◆ Work to be completed: Range to output from the entries below: the line containing "Expand the Editor settings section" through the line containing "Given: Select the Paintbrush tool". Set it down exactly, ends included, nothing else.

◆ Material provided:
========
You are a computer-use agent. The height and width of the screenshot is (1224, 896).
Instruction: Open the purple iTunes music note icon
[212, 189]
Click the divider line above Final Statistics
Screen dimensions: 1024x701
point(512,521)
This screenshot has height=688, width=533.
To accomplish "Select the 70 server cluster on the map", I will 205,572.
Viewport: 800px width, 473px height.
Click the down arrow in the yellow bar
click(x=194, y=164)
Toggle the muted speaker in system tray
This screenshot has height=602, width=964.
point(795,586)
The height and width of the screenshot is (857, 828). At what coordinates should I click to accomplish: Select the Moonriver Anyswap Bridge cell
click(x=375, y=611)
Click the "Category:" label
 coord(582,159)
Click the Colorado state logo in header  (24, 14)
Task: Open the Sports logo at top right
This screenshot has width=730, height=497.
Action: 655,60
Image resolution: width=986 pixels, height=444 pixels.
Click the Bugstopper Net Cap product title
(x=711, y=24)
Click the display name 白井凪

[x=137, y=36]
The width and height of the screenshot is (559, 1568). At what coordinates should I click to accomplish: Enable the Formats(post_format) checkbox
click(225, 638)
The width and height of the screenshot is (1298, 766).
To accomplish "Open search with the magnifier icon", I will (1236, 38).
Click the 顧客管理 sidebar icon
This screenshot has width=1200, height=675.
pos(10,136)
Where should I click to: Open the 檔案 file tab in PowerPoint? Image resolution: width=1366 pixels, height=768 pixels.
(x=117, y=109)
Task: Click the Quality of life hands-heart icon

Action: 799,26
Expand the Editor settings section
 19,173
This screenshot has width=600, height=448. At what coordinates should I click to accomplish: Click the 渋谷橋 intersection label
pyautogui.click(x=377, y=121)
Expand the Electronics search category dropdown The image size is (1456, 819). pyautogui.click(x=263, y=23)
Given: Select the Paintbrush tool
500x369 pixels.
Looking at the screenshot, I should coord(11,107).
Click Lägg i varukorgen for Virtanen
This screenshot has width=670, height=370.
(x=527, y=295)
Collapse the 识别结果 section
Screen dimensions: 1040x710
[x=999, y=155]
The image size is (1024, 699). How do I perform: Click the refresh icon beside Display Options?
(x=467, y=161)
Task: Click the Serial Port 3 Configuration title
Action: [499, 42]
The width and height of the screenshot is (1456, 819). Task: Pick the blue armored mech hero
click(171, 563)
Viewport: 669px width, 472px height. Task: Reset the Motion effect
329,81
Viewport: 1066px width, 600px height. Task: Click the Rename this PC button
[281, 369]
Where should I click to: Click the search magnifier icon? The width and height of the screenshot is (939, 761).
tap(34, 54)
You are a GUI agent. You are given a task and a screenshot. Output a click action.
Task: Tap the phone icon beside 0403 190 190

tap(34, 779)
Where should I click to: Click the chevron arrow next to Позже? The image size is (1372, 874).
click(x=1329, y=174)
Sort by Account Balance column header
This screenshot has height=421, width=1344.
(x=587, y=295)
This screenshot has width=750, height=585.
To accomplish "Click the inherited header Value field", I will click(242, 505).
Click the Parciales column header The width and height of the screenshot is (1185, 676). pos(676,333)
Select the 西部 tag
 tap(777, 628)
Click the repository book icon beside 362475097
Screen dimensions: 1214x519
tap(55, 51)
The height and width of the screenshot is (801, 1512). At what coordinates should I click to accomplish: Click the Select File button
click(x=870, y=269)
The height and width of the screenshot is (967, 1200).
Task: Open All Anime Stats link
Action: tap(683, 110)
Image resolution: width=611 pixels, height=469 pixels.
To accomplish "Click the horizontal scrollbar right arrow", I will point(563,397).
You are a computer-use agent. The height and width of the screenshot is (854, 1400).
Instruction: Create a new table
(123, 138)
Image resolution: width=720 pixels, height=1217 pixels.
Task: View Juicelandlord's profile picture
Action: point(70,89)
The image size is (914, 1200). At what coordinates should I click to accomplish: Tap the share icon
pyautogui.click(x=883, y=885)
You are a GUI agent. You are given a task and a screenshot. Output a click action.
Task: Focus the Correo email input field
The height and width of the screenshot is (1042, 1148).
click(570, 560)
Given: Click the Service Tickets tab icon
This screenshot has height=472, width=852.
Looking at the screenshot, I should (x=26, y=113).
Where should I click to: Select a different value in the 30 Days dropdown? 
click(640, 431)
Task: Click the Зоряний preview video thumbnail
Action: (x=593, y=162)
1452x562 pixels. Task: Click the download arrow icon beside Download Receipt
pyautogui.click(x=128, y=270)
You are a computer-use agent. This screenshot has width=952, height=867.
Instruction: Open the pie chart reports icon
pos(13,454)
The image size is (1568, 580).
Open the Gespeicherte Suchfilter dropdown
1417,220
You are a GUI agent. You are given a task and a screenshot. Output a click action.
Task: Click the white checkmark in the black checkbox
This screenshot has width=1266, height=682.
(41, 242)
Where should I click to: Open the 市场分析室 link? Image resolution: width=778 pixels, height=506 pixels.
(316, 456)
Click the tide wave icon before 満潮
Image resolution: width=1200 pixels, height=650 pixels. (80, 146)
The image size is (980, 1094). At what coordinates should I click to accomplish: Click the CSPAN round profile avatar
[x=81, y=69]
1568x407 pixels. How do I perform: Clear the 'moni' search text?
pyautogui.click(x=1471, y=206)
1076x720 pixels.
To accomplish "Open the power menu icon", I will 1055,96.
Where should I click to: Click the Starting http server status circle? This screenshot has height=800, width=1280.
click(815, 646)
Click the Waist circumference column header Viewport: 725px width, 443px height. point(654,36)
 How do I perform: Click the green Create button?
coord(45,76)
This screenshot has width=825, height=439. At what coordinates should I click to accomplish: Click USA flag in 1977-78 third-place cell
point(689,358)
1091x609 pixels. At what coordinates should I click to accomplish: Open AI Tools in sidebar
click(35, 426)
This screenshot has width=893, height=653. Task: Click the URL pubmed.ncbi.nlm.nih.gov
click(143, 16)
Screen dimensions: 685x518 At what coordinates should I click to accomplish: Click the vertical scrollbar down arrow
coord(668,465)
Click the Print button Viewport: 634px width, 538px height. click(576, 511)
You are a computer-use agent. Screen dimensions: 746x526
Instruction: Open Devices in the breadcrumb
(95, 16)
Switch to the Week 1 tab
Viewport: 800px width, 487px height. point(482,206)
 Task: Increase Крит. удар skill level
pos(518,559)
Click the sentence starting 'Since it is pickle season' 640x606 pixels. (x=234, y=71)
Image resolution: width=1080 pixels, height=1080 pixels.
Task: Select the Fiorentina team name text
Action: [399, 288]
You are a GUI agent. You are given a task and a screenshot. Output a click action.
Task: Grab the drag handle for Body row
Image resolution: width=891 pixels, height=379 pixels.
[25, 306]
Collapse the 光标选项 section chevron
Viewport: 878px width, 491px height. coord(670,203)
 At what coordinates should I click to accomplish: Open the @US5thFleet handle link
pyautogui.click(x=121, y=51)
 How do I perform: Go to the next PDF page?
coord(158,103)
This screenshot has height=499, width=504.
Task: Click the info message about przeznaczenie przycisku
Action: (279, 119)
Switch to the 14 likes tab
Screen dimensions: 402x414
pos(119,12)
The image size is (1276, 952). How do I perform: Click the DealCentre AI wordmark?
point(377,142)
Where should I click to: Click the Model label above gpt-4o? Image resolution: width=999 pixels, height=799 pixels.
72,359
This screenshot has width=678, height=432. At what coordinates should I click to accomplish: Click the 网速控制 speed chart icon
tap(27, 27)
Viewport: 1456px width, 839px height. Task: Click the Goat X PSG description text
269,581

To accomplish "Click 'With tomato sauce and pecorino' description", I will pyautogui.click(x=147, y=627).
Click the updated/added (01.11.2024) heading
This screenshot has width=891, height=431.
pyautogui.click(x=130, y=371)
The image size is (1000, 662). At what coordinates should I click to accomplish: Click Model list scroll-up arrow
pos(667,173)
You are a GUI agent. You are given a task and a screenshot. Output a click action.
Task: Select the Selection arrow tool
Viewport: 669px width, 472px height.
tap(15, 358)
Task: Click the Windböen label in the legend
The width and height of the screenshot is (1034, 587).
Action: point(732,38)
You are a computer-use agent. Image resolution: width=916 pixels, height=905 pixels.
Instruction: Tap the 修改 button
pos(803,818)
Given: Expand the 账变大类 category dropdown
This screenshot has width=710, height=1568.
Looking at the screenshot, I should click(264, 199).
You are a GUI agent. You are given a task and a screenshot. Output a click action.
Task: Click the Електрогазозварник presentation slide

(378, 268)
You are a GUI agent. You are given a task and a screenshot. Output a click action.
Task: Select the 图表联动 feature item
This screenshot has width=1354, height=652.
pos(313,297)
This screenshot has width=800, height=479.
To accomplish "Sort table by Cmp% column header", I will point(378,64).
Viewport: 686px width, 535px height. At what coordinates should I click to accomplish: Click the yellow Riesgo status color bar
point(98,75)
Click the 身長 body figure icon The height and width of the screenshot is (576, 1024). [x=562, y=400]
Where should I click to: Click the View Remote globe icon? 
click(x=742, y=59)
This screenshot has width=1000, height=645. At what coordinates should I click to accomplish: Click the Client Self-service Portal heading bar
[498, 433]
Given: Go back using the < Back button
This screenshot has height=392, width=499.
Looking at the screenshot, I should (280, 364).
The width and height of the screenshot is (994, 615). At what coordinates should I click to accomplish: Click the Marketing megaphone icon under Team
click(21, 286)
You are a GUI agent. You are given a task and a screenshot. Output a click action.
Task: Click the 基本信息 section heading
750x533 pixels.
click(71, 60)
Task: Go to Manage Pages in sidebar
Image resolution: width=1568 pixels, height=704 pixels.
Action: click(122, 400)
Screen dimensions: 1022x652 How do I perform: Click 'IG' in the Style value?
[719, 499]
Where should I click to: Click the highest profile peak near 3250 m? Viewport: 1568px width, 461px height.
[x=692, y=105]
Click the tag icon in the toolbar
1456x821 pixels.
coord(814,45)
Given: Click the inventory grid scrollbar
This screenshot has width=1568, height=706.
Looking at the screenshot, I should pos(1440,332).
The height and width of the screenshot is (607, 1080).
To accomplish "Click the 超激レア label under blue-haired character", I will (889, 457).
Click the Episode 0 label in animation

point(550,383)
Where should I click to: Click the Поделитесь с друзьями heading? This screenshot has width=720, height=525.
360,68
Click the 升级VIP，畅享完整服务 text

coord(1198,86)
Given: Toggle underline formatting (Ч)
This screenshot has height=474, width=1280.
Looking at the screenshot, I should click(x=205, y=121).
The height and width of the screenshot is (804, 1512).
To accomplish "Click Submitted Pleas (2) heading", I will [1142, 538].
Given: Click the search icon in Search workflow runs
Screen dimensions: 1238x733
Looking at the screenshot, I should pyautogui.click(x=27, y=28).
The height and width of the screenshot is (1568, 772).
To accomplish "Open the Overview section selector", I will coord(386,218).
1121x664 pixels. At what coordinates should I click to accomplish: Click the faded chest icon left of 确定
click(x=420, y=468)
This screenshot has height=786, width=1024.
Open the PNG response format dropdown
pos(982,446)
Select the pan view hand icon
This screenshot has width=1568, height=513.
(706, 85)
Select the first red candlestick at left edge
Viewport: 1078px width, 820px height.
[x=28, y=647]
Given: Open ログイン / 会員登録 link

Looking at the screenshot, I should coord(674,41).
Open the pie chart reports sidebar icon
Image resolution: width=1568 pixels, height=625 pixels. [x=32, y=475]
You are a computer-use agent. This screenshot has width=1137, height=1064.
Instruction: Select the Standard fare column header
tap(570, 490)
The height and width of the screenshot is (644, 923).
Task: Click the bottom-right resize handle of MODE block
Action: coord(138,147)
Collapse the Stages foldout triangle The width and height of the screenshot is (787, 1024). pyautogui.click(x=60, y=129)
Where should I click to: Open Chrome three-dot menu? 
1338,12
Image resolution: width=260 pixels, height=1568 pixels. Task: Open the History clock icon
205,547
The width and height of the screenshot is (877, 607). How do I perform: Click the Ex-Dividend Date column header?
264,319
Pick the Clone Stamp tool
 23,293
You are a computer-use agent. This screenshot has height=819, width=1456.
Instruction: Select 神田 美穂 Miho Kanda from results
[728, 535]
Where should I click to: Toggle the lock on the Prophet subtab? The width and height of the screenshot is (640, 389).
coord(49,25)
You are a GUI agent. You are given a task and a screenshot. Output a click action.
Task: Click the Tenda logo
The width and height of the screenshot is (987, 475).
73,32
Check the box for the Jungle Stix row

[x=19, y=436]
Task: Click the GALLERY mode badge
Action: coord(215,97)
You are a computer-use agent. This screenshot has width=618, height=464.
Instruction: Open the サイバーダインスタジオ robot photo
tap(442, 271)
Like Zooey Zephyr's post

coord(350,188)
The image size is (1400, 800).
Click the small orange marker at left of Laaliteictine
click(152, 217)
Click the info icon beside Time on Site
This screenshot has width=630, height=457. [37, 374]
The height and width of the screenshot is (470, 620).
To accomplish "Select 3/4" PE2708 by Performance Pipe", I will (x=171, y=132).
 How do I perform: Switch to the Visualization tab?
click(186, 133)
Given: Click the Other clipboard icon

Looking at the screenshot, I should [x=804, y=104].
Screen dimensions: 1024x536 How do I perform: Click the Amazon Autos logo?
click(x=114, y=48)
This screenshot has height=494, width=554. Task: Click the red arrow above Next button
========
◆ Exercise response:
Expand the Editor settings section
 19,173
This screenshot has width=600, height=448. At what coordinates should I click to accomplish: Click the 渋谷橋 intersection label
pyautogui.click(x=377, y=121)
Expand the Electronics search category dropdown The image size is (1456, 819). pyautogui.click(x=263, y=23)
Given: Select the Paintbrush tool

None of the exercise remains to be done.